The core problem for Somalians is that amongst their many, many problems, there is not enough money in the country. This makes sense for a number of reasons. It is a dangerous place, and people who do have money and live there are unlikely to put money into local businesses or trust a bank. Corruption is rampant and the best way to describe Somalia currently is as a failed state. All this makes it very difficult for the citizens of Somalia to attract foreign investors. As an alternative to traditional business practices, many Somalians took up the cause of high seas piracy and ransomed boats and ships back to their host countries in exchange for money. Whether you realize it or not, in this way Somalia was actually improving their economy (albeit illegally) by providing fresh inflows of foreign capital. But how did the money find its way into the local economy? Through the pirate stock market of course!
That’s right, in 2009 a stock market was set up in the small fishing community of Harardheere with about 70 different…pirate entities(?) that locals could invest in. Giving money to one of these entities helped fund piracy on the high seas and successful raids would be paid out to the investors. There is more information about it in this 2011 article in the Wall Street Journal and I encourage you to have a read of this fascinating account of a naturally occurring stock market, but I think this quote from the article sums up the rather banal and natural benefits that markets provide to economies:
As local security officer Mohamed Adam put it to Reuters, “Piracy-related business has become the main profitable economic activity in our area and as locals we depend on their output.” Mr.
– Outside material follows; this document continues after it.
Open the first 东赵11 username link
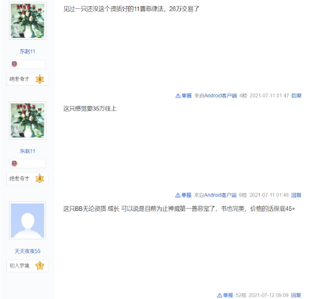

Adam claims that the district government gets a cut of every dollar collected by pirates and uses it—naturally—for schools, hospitals and other public infrastructure.
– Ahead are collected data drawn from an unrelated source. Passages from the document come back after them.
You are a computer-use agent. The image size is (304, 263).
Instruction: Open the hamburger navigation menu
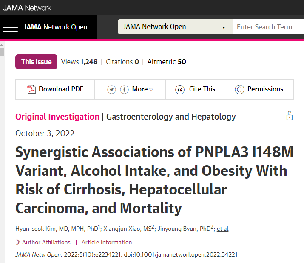(10, 27)
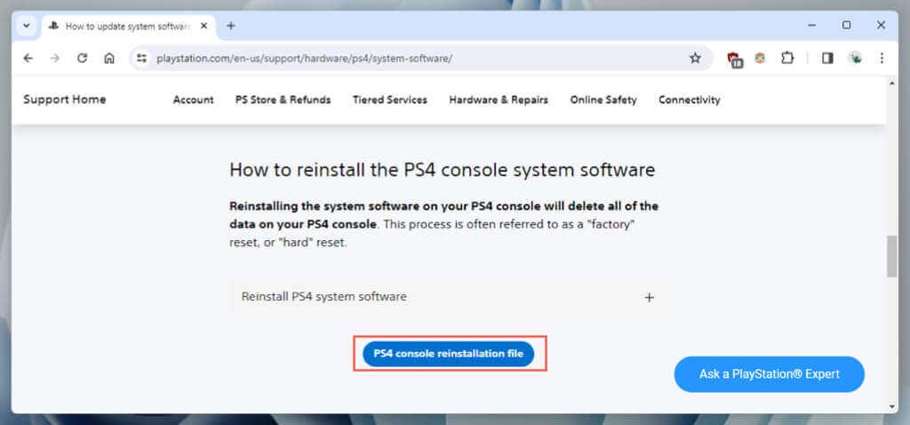Open new tab with plus button

pyautogui.click(x=231, y=26)
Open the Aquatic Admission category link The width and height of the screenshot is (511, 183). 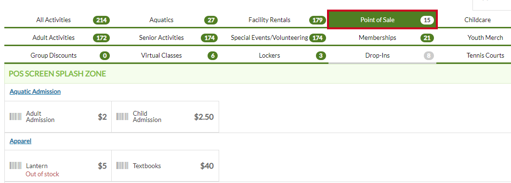(35, 92)
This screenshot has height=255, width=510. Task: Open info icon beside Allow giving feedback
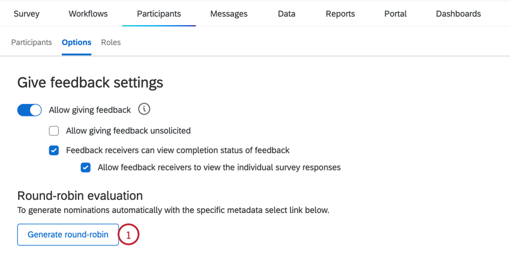point(144,109)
Since then however the international response to Somalian piracy has been swift and decisive. And while the horn of Africa might be safer for international shipping the reasons behind Somalian piracy remain unresolved. But it is insightful to see that this brief chapter of piracy (outside of the Johnny Depp variety) was actually more nuanced and lends an odd credibility to the needs and benefits of markets for investors and companies, regardless of who they are or what business they are in.